Event: SCMS 2012
Title: Italian Americanisms: Popular Italian Cinema in the Light of the Transnational
Abstract: Defining the “popular” cinematic product has always been a fraught and problematic task for the academy. In Italian film studies – replete for so long with discourses surrounding neorealism, “national cinema” and the canonical post-war auteurs – only relatively recently have concerted efforts been made to demarcate this nebulous concept. As Italy’s hugely prolific genre cinema of the 1960s and 1970s becomes increasingly de rigueur, it is common practice for scholars to defend these films from the stigma of derivativeness from Hollywood, either by insisting on a hidden sophistication that likens them to revered auteur cinema, or by emphasising that their stylistic tics, their eccentric narrative structures and their disregard for verisimilitude constitute a purposefully contrary aesthetic, attuned to tastes entirely divergent from the global (and therefore, in post-war Western Europe, “Americanised”) “mainstream”.

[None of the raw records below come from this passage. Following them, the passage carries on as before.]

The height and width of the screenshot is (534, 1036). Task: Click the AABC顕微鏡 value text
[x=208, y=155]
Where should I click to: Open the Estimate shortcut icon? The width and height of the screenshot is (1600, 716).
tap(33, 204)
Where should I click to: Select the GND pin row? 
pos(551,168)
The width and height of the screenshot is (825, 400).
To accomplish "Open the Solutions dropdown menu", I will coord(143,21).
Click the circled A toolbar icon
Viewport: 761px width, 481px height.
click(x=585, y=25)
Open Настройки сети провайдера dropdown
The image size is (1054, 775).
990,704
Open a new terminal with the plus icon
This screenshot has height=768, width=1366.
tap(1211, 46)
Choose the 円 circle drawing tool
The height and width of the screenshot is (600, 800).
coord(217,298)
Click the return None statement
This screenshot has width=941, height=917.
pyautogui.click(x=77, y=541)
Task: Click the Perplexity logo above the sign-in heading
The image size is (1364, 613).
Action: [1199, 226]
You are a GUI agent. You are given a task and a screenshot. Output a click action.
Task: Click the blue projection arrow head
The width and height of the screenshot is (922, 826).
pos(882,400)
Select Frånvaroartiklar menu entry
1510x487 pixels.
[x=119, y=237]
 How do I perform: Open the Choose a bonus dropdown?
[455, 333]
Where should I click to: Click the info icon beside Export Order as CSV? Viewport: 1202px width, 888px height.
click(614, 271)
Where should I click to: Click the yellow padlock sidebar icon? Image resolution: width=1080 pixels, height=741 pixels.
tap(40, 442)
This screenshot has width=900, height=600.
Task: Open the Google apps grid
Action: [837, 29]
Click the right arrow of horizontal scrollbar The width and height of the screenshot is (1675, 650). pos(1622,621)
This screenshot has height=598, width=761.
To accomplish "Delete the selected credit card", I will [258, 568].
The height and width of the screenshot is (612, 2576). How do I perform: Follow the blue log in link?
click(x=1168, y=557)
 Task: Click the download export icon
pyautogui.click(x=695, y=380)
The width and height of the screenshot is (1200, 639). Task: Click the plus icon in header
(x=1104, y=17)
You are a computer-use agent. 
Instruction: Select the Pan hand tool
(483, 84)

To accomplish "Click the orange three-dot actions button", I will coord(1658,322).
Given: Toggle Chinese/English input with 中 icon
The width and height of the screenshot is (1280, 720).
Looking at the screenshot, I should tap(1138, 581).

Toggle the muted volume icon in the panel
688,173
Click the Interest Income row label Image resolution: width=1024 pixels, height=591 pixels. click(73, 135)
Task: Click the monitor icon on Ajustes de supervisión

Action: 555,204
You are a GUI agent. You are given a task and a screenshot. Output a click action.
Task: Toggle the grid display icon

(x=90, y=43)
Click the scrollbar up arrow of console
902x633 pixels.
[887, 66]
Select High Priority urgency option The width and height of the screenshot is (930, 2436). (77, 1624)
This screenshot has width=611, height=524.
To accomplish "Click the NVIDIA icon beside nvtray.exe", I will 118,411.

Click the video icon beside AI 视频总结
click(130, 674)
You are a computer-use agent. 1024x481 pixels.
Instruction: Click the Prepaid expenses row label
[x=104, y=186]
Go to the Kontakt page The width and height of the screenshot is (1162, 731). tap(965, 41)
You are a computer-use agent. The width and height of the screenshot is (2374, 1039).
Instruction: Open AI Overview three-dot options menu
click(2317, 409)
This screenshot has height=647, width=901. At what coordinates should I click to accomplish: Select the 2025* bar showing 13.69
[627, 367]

This paper, however, will argue that the derivativeness from US paradigms to be found in these genres is in and of itself both an apt expression of a “popular” sensibility and, given the cultural-political conditions of the era, a consummately “Italian” process, registering and filtering the lived experience of the nation’s audiences. Vigorous debates that have occupied broader filmic discourse for decades have still to be conducted in a field dominated by the assumptions of auteur theory, with Italian genre cinema until recently being starved of the nuanced scholarly attention afforded its transatlantic cousin. By applying approaches from the fields of “trash” and “cult” cinema to this milieu, I will therefore discuss how the flaws and confusions within such genres as the peplum, the spaghetti western, the giallo thriller and the poliziottesco police drama inadvertently register the transitional nature of Italian identity in this era; their bewilderingly transnational dynamics serving up documents of an Italy in the throes of cultural and political upheaval. Beyond defensiveness or opprobrium, the question should not be whether these films are beholden to US culture, but why, and to what degree?